How to Guilt-Trip Someone into Apologizing
Ask questions to get the person to admit what they did. If the person won't even admit that they did something wrong, they're probably not going to apologize. Accusing them outright will often cause them to become defensive, but you may be able to get them to confess by asking them leading questions. At the very least, you might catch them in a lie that you can prove is untrue. For instance, if you found out that your boyfriend was out with another woman, you might start by asking him something like, "Why didn't you answer the phone when I called you earlier?" If he says he was at work, you could say, “No you weren't, because I called there too.” If you know your teenager took cash out of your wallet, you could say, “Where did you get the money to go to the movies last night?” Be careful of accusing someone of something they may not have done. If they get blamed when they haven't done anything, they might start to feel like they might as well do whatever they're accused of.
Bring up other things they've done wrong. Playing the victim is an integral part of a guilt trip. Make it seem like this is a pattern of behavior you've come to expect, and certainly not one that you deserve. It's most effective if you bring up things that are similar to whatever you're trying to get the person to apologize for, but it can be anything that upset you. For example, if you're trying to get your spouse to apologize for being irritable, you might say, “It's not the first time you've snapped at me. Remember the other day when you said...?" Only do this when you absolutely must, since it opens the door for the other person to bring up things they feel you've done to hurt them as well.

Aim of the exercise: Condense the paragraph of the guilt-trip article that begins "Bring up other things they've done wrong" into two or three sentences, keeping its main points.

Record set:
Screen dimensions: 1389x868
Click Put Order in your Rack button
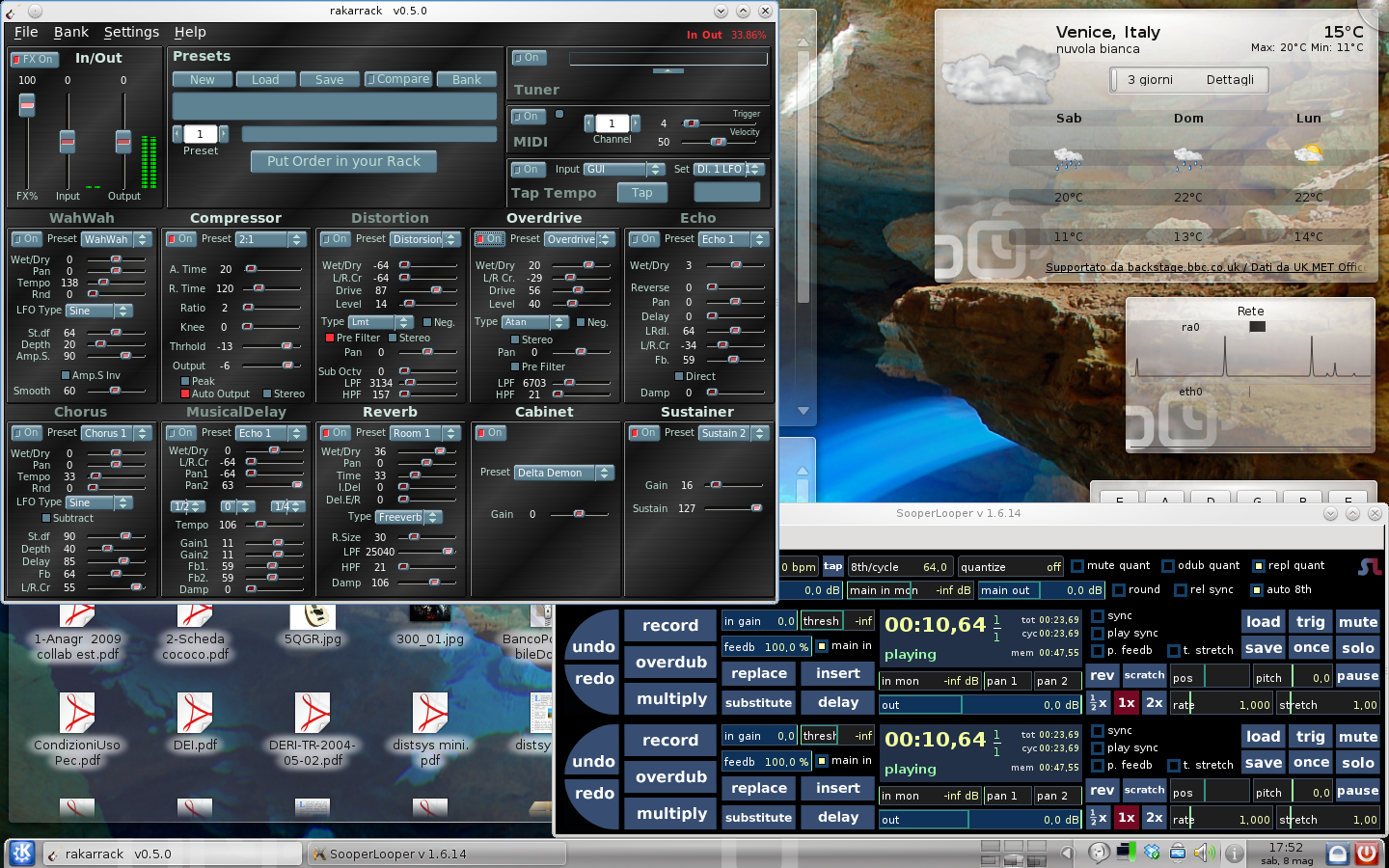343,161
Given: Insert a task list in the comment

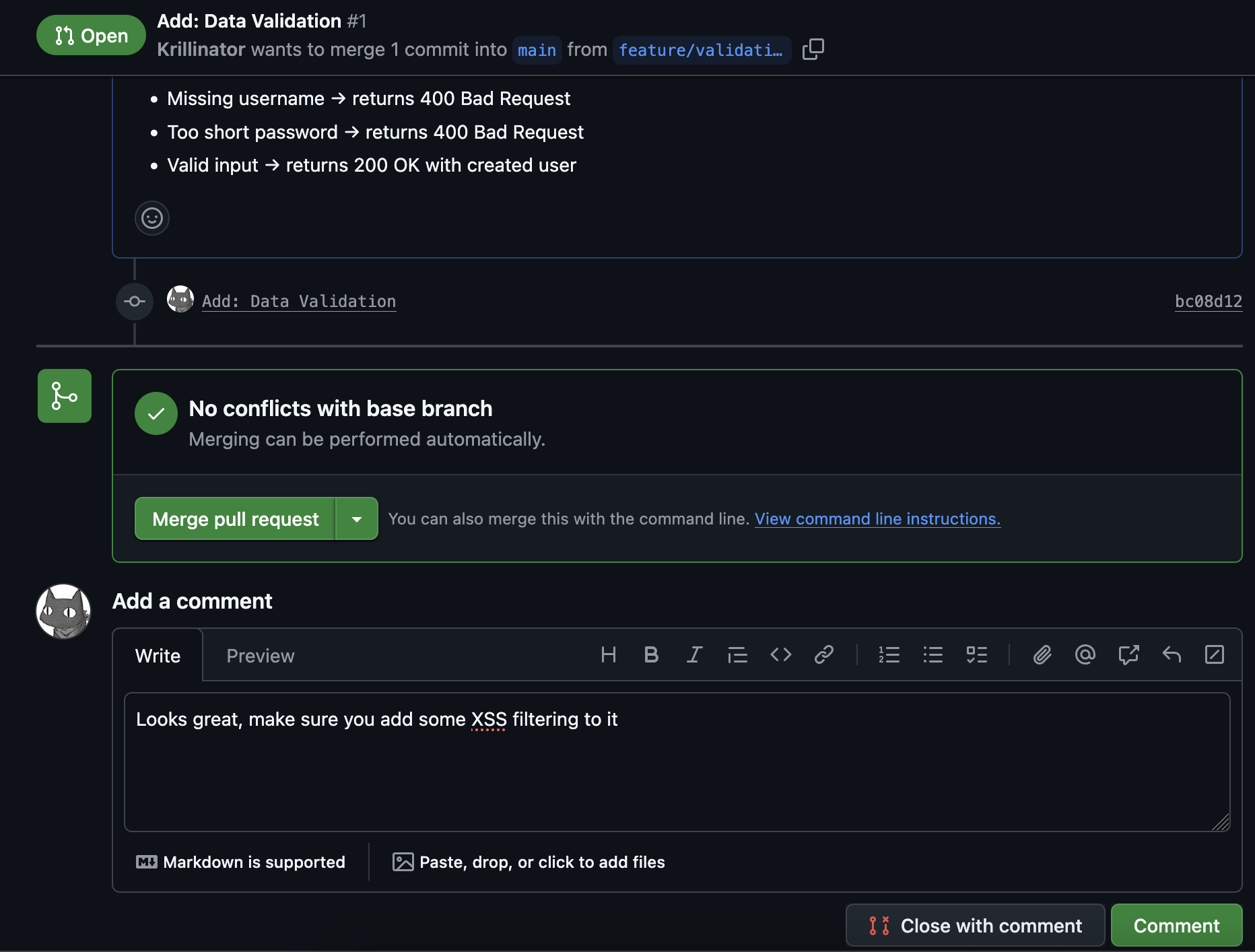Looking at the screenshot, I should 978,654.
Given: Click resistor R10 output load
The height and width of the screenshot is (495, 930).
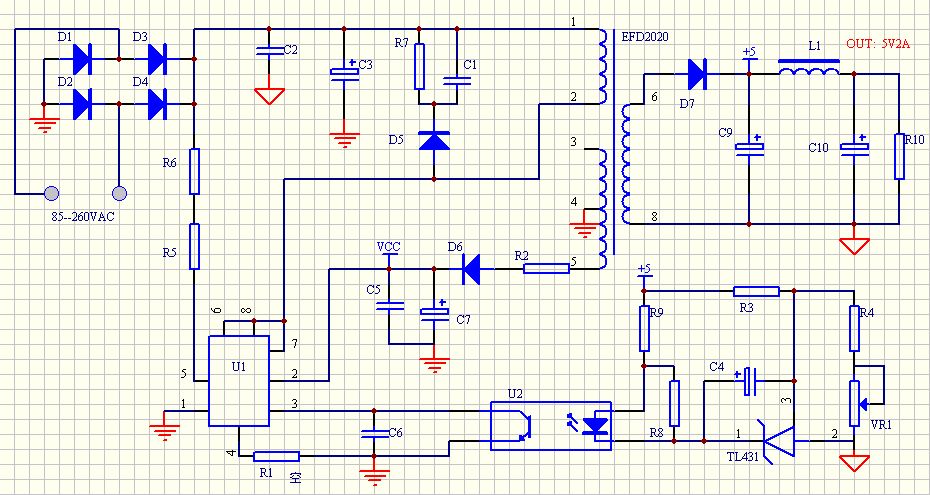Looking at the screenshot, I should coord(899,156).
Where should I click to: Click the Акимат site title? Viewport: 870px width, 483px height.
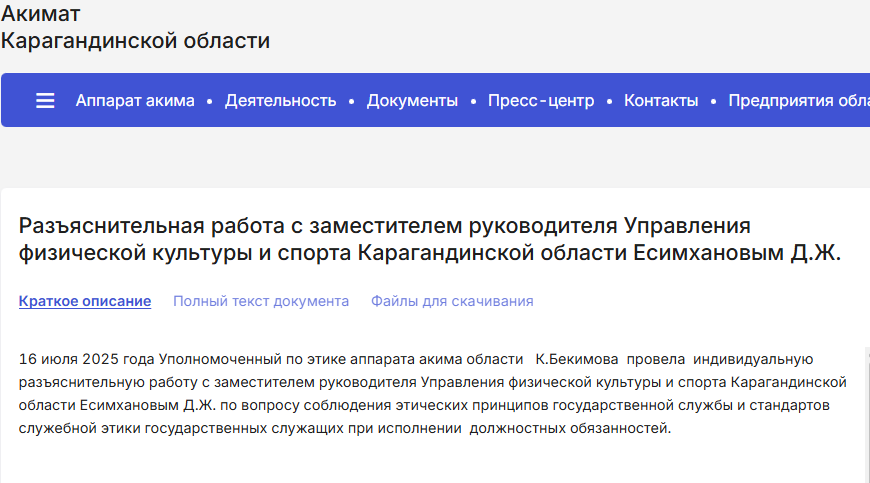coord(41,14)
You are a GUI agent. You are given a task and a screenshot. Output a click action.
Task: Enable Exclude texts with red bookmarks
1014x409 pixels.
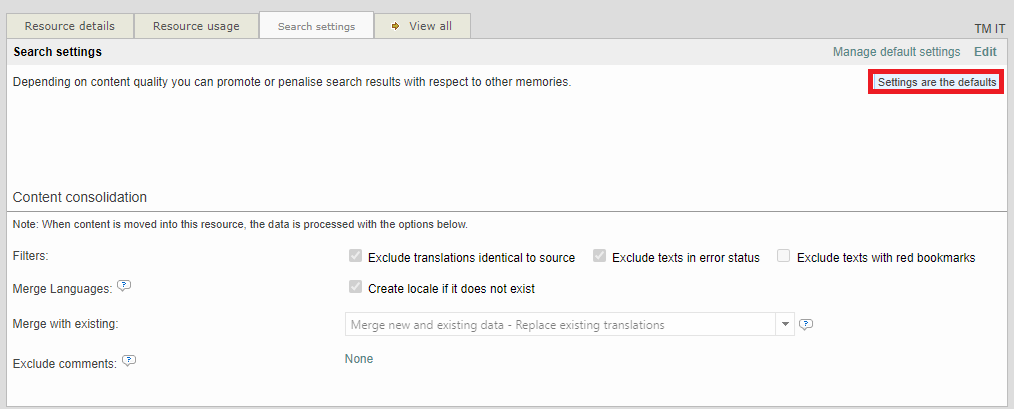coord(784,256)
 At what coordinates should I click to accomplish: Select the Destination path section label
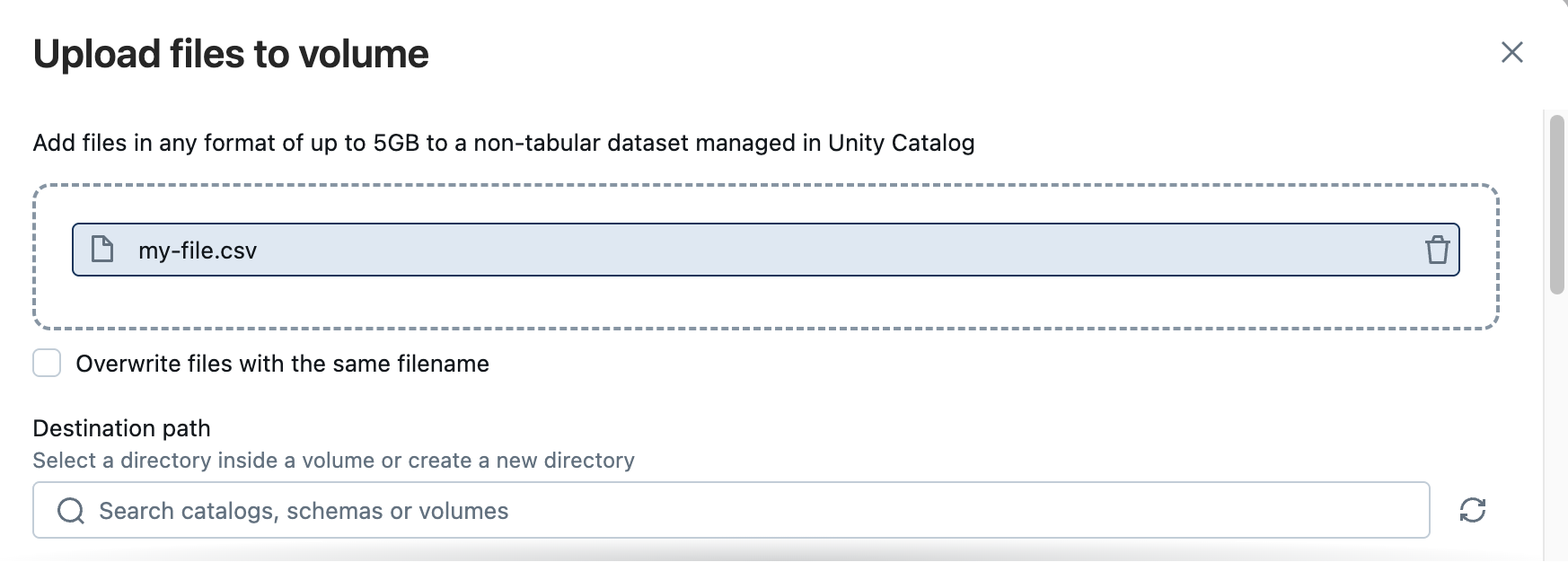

Result of the task: Mention the person's other past wrongs, since playing the victim is central to a guilt trip, and make it seem like a pattern you've come to expect but don't deserve. Wrongs similar to the one you want an apology for work best, though anything that upset you can work, such as reminding a spouse who snapped at you of an earlier time they did so. Do this only when you absolutely must, because it lets the other person bring up ways they feel you've hurt them.